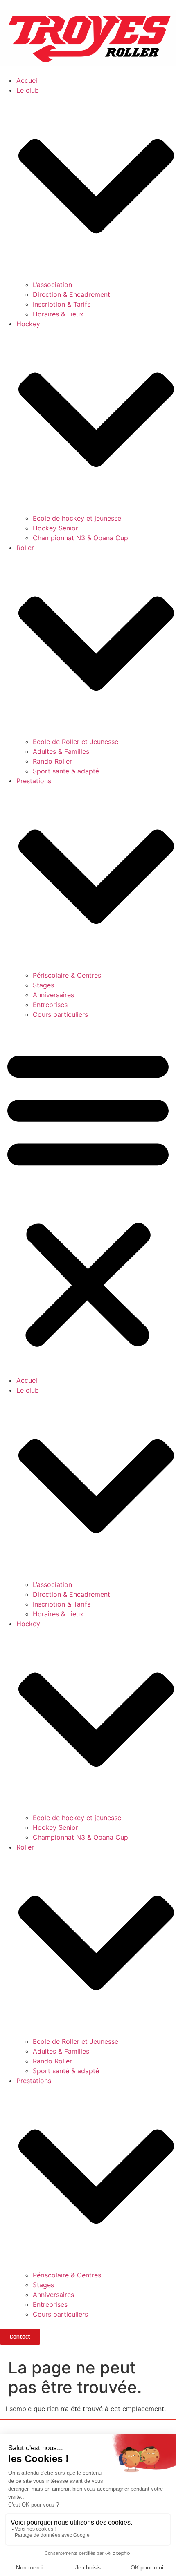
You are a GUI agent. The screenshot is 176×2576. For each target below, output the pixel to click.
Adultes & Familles (61, 751)
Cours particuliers (60, 1014)
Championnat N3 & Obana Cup (80, 538)
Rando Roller (52, 761)
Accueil (27, 80)
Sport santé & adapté (66, 771)
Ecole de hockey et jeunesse (77, 518)
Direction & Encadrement (71, 294)
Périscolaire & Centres (67, 975)
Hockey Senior (55, 528)
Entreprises (50, 1005)
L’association (52, 285)
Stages (43, 985)
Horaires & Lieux (58, 314)
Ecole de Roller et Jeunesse (75, 742)
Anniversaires (53, 995)
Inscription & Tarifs (61, 304)
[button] (88, 1197)
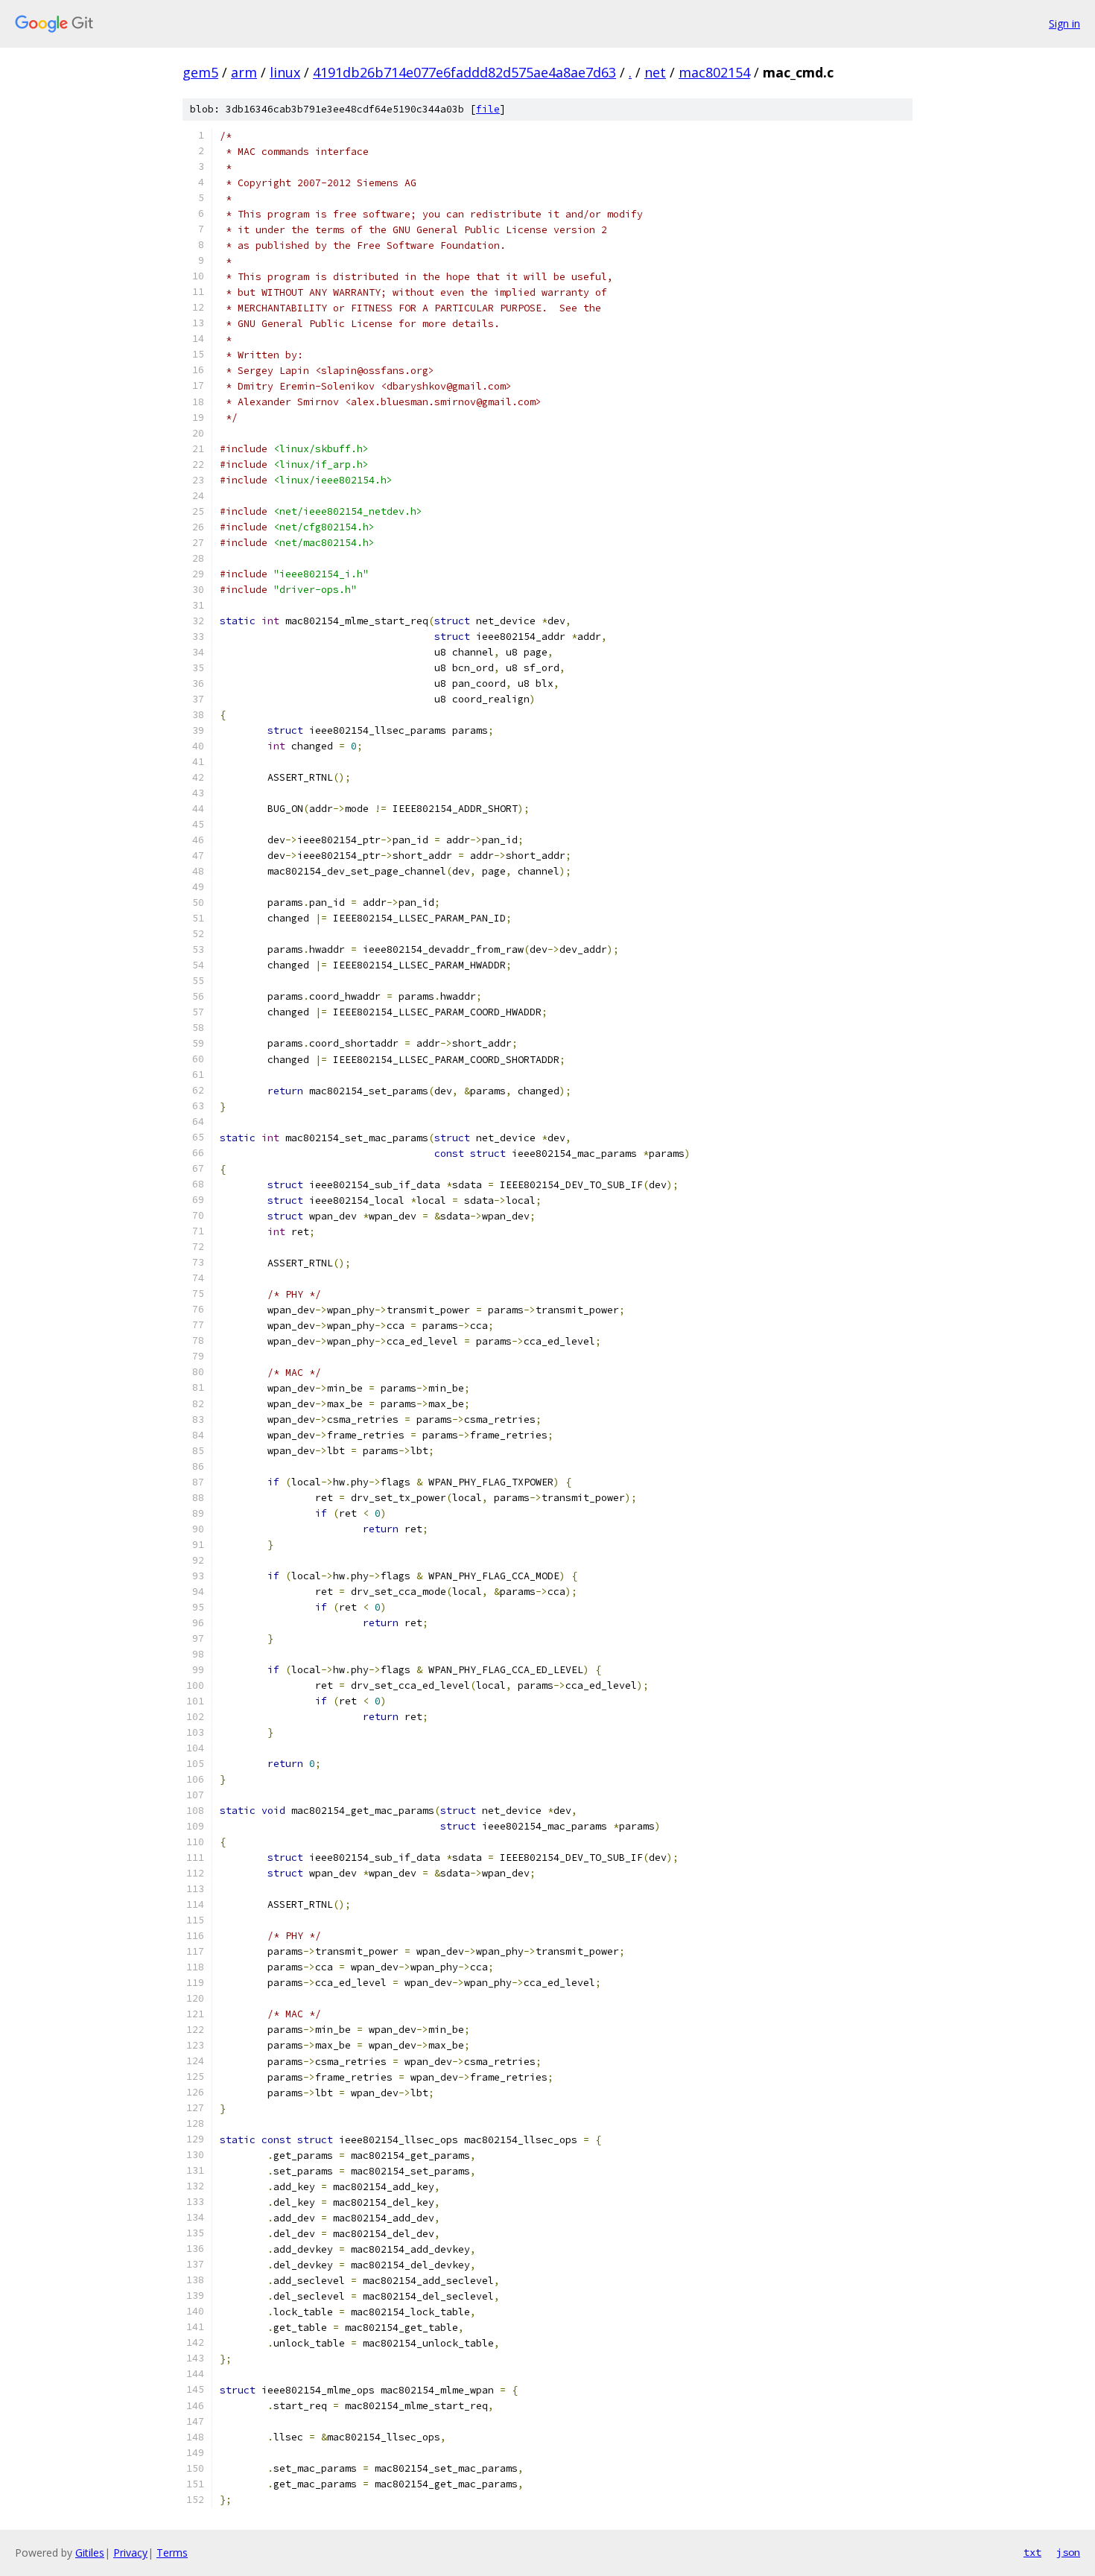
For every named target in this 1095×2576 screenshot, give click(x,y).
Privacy (130, 2552)
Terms (172, 2552)
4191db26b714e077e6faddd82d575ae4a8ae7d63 (464, 72)
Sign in (1064, 23)
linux (285, 72)
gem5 (200, 72)
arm (244, 72)
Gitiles (89, 2552)
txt (1032, 2552)
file (488, 109)
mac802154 (714, 72)
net (655, 72)
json (1068, 2552)
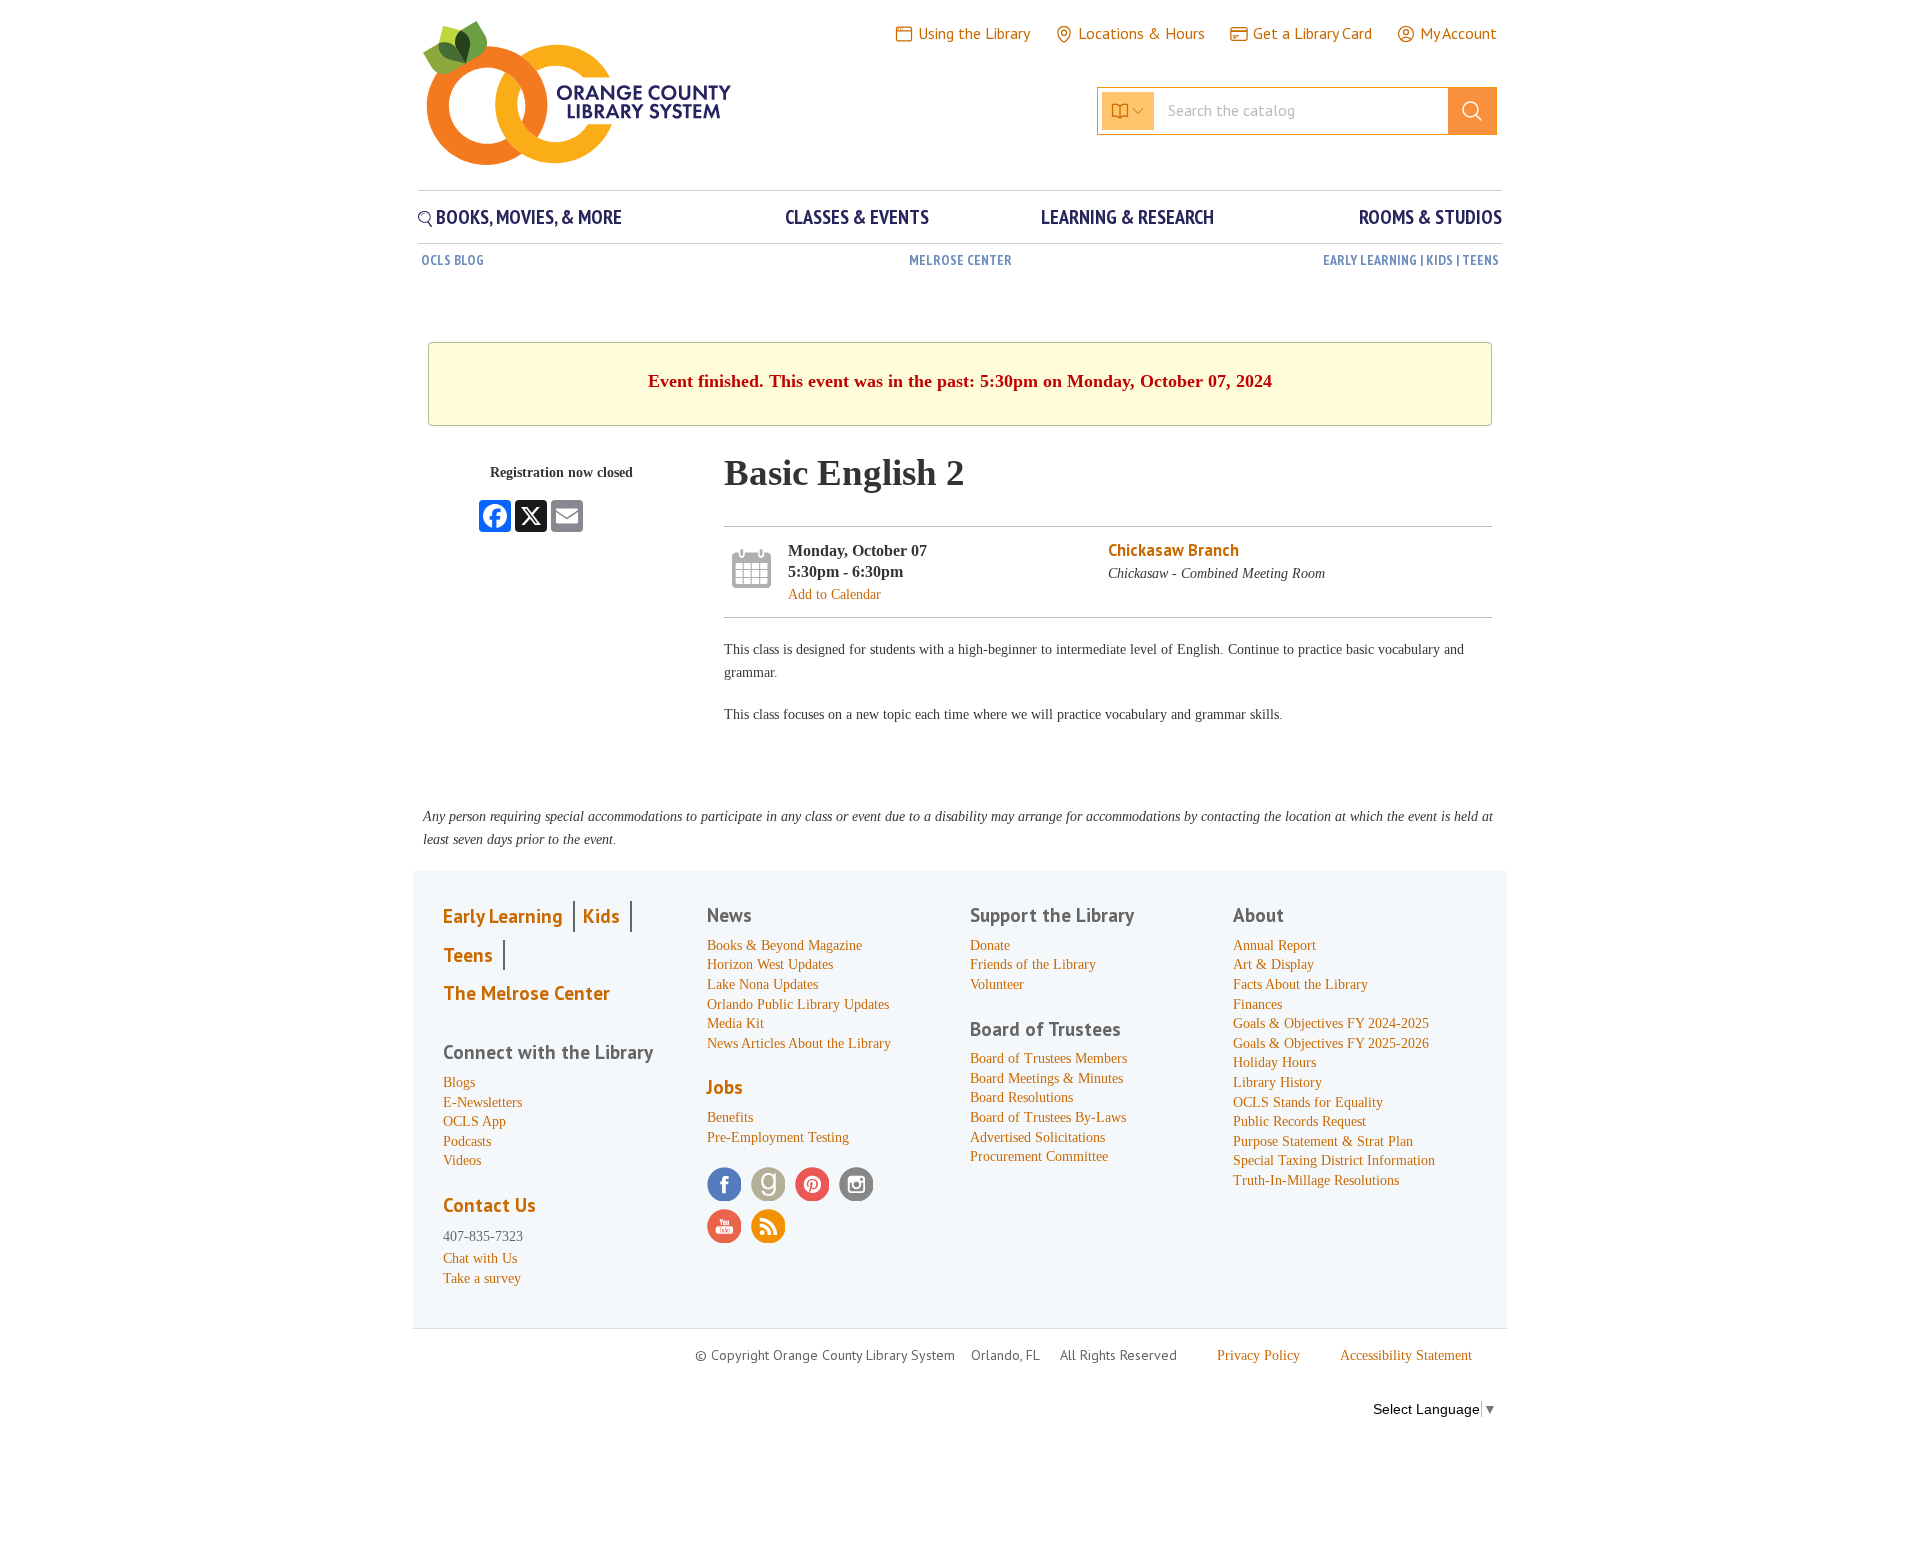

What this task involves
The lines wanted are those from the start of the material above through the line with "mac802154 (714, 72)", both included; print them exactly and skip any picture.

Exercise solution
You are a GUI agent. The screenshot is 176×2576. For each target below, output the pixel to click.
Adultes & Familles (61, 751)
Cours particuliers (60, 1014)
Championnat N3 & Obana Cup (80, 538)
Rando Roller (52, 761)
Accueil (27, 80)
Sport santé & adapté (66, 771)
Ecole de hockey et jeunesse (77, 518)
Direction & Encadrement (71, 294)
Périscolaire & Centres (67, 975)
Hockey Senior (55, 528)
Entreprises (50, 1005)
L’association (52, 285)
Stages (43, 985)
Horaires & Lieux (58, 314)
Ecole de Roller et Jeunesse (75, 742)
Anniversaires (53, 995)
Inscription & Tarifs (61, 304)
[button] (88, 1197)
For every named target in this 1095×2576 screenshot, give click(x,y).
Privacy (130, 2552)
Terms (172, 2552)
4191db26b714e077e6faddd82d575ae4a8ae7d63 (464, 72)
Sign in (1064, 23)
linux (285, 72)
gem5 (200, 72)
arm (244, 72)
Gitiles (89, 2552)
txt (1032, 2552)
file (488, 109)
mac802154 (714, 72)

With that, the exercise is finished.